**HOW TO COMPLETE THIS TASK:** Your answer must be the exact lines from the one with "Screen dimensions: 455x390" to the end of the data, both included, with no pictures.

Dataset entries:
● ● ●
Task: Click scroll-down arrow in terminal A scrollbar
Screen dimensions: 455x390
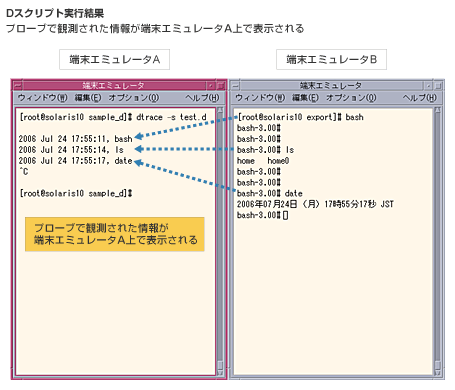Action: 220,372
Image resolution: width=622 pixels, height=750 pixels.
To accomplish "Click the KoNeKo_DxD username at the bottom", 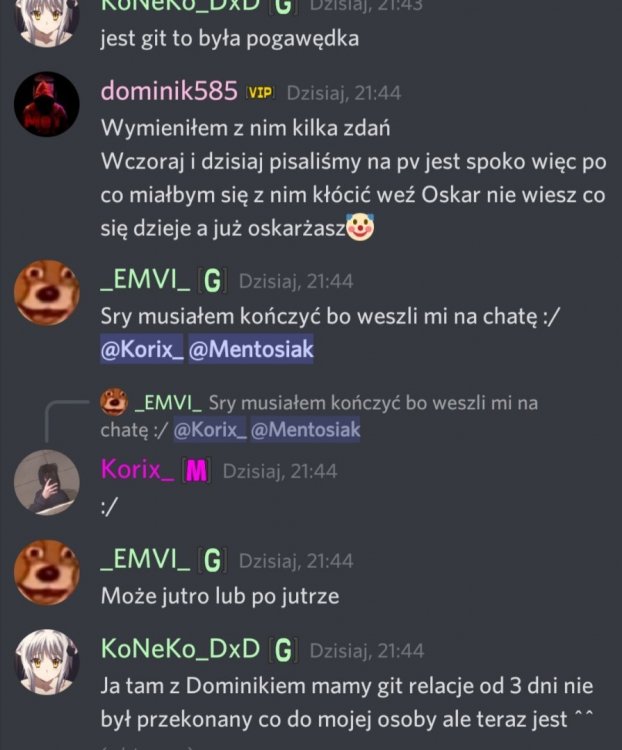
● ● ●
**ANSWER FOR THE TASK:**
Screen dimensions: 455x390
Action: 220,372
Image resolution: width=622 pixels, height=750 pixels.
To accomplish "Click the KoNeKo_DxD username at the bottom", 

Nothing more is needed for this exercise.